Com a democratização do país pós-Ditadura Militar, voltou ao poder o então presidente Belaúnde Terry, que, com a chegada da crise econômica, assistiu ao surgimento de movimentos radicalizados de viés esquerdista, tais como o Sendero Luminoso (PCP-SL) e o MRTA (Movimento Revolucionário Tupac Amarú). O primeiro, associado ao Partido Comunista do Peru, surgiu na década de 1960, com forte caráter maoísta e influenciado por grupos ideológicos de universidades. Apesar de já existir durante o Regime Militar, passou a agir de maneira mais incisiva após os anos 80, promovendo boicotes e ataques às seções eleitorais e recusando-se a participar do processo democrático. Além disso, sua área de influência era grande, abrangendo áreas rurais e urbanas, tais como as periferias da capital, Lima. Já o MRTA, fundado em 1984, era de orientação marxista-leninista e possuía um escopo de ação similar ao PCP-SL, com atentados, sequestros e grupos guerrilheiros nas cidades e no campo. Durante o governo de Alberto Fujimori, o movimento ocupou a embaixada japonesa no Peru, sendo um dos eventos mais marcantes da organização.

Sob os governos de Belaúnde Terry (1980-85), de Alán García (1985-90) e Alberto Fujimori (1990-2000), esses grupos enfrentaram fortes repressões, que contavam com violações dos Direitos Humanos, de maneira similar às outras Ditaduras latino-americanas do período. Foi principalmente a partir da regularmente reconhecida Ditadura de Fujimori que ocorreram as maiores violências entre as forças estatais e os grupos esquerdistas. A própria crise constitucional estabelecida em 1992 foi orientada por uma perseguição ostensiva aos chamados “terroristas domésticos’’ e por um amplo anticomunismo firme. O saldo desses conflitos foi de aproximadamente 70.000 vidas perdidas, de forças públicas e de rebeldes, o que foi, certamente, um dos maiores movimentos de guerrilha da América Latina.

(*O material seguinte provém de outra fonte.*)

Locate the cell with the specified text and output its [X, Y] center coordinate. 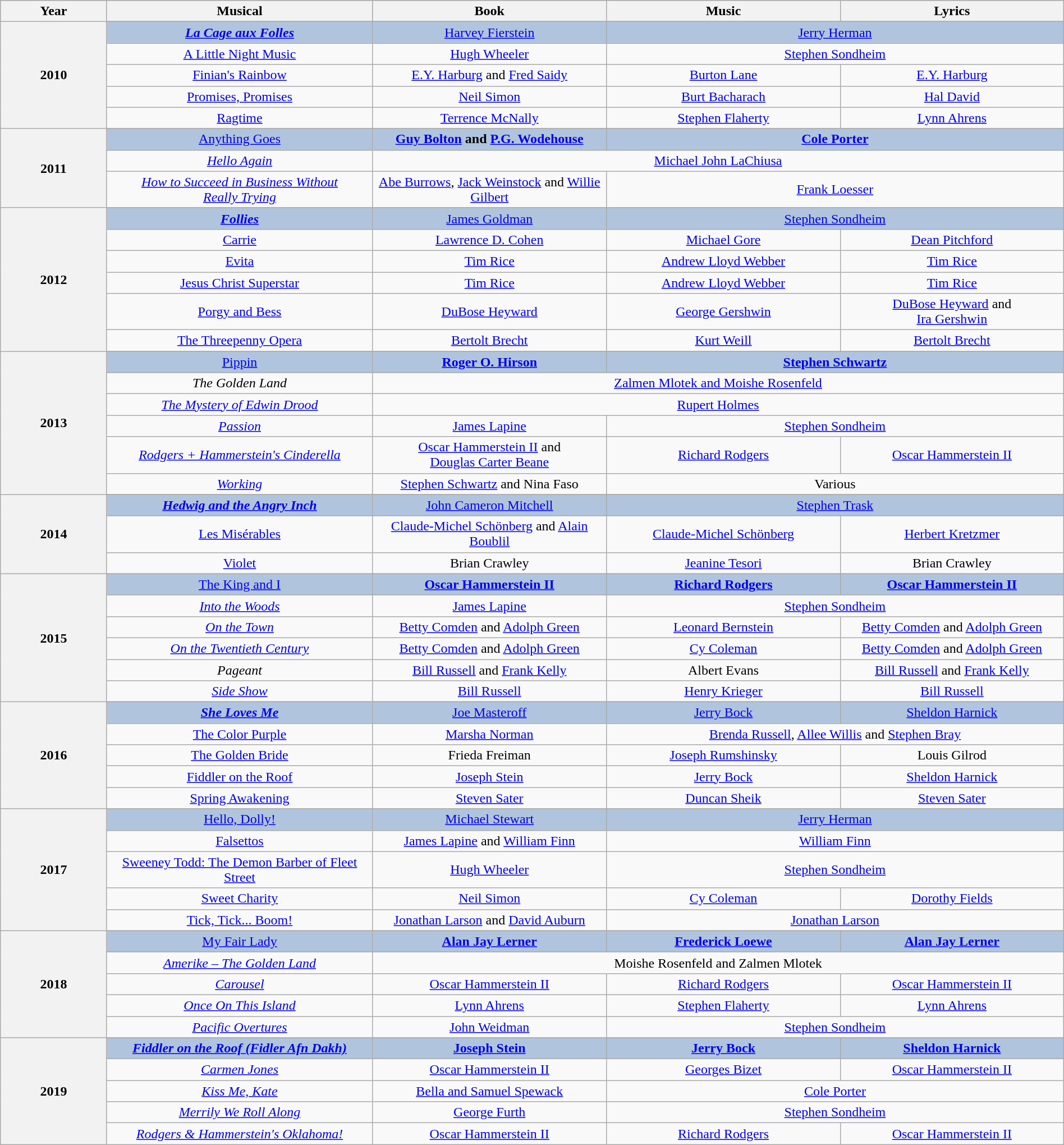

Mais especificamente durante o período ditatorial de Alberto Fujimori, que compreende o pós-autogolpe em 1992, durando até o fim do governo em 2000, houve perseguição política e dissolução de algumas instituições políticas, como a FREDEMO, uma frente democrática fundada majoritariamente por jovens que gostariam de uma alternativa democrática para as eleições gerais de 1990. Outras medidas de censura aos opositores foram tomadas pelos fujimoristas, incluindo o exílio de Alán García, ex-presidente e líder da APRA. Seu primeiro mandato inclusive foi marcado por mais de 3.000 peruanos mortos por questões políticas. As eleições de 1995, por outro lado, foram um marco para a população do Peru, que começou a se despertar e reconhecer as barbaridades que vinham ocorrendo durante o governo, dando atenção às questões de liberdades individuais e de imprensa, principalmente. Além disso, surgiram acusações de possível criminalidade associada ao líder nipo-peruano, como foi o caso de um escândalo envolvendo o Serviço Nacional de Inteligência, que teria mobilizado o exército a favor de forças políticas fujimoristas, sendo o Peru o país no qual as Forças Armadas estavam mais politizadas na América Latina. Quanto aos movimentos de esquerda, é necessário ressaltar que foi durante o processo de autogolpe que o líder do Sendero Luminoso Abimael Guzmán foi capturado pelas forças policiais do Estado, o que gerou um processo de enfraquecimento da ação do grupo, passando a perder área de influência territorial para os ronderos e tendo seus principais líderes ou capturados ou mortos.

Pós-fujimorismo

No período após a Era Alberto Fujimori, assumiu Alán García, uma liderança socialista que inclusive já presidiu a Internacional, contribuindo para que a esquerda aprista fosse resgatada no cenário político peruano, mesmo após décadas de neoliberalismo ditatorial sob o fujimorismo, período no qual García havia sido exilado. Seu governo ficou marcado por poucas ações de fato esquerdistas, pois ele estimulou a assinatura de acordos de livre comércio além de atrair investimentos estrangeiros. A abertura comercial possibilitou que o Peru crescesse economicamente e que houvesse uma radical redução da pobreza, de 41% em 2006 para 27% em 2011. No entanto, uma grande decepção para seus companheiros da esquerda aprista foram os conflitos durante esse segundo governo de García nas questões socioambientais, onde se desenvolvia a mineração e exploração de hidrocarbonetos.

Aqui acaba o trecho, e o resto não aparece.